Extract all lines from the data beneath that include the word "screenshot".

**RECORD EXTRACTS:**

════════════════

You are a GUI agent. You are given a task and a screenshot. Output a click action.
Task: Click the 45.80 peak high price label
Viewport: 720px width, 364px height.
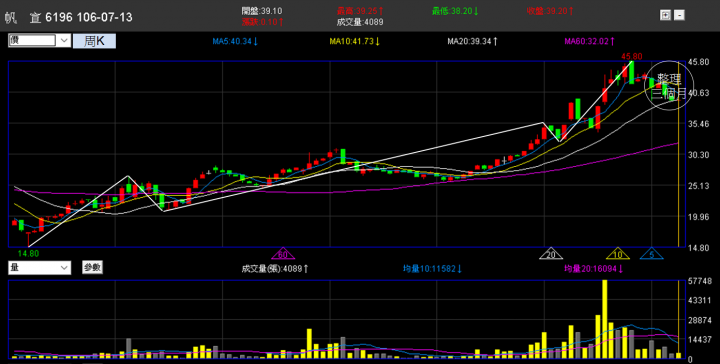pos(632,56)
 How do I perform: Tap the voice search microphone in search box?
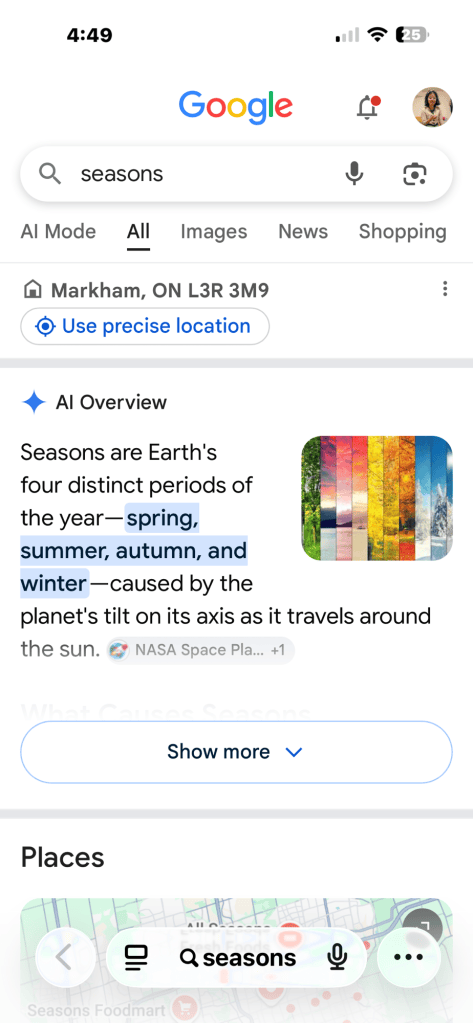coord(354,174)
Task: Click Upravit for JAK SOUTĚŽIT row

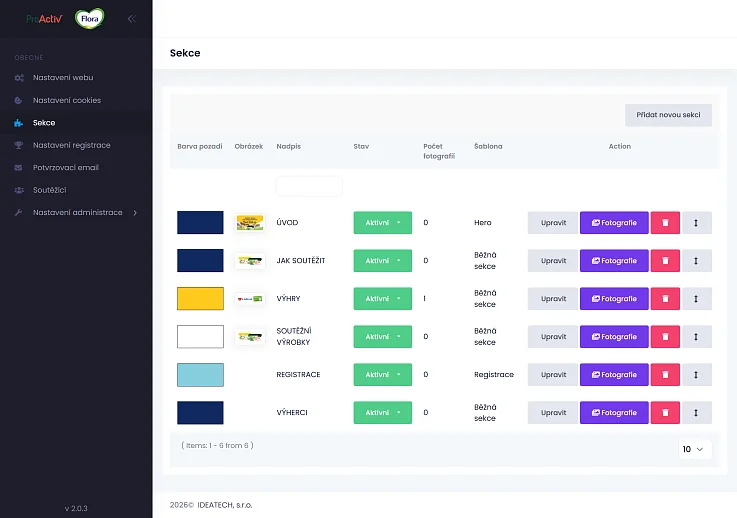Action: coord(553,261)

════════════════

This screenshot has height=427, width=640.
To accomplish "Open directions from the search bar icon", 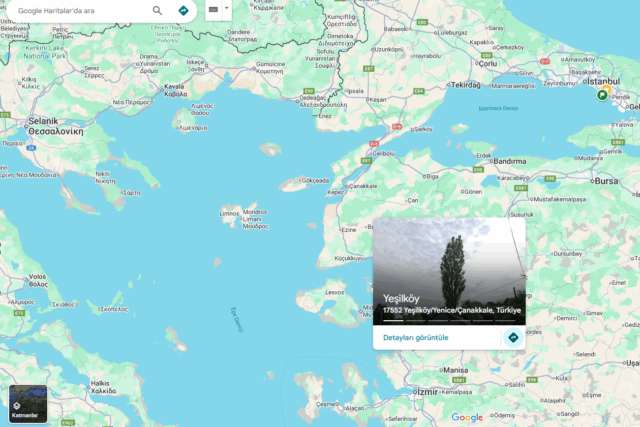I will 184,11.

════════════════

**RESPONSE:**
You are a GUI agent. You are given a task and a screenshot. Output a click action.
This screenshot has height=427, width=640.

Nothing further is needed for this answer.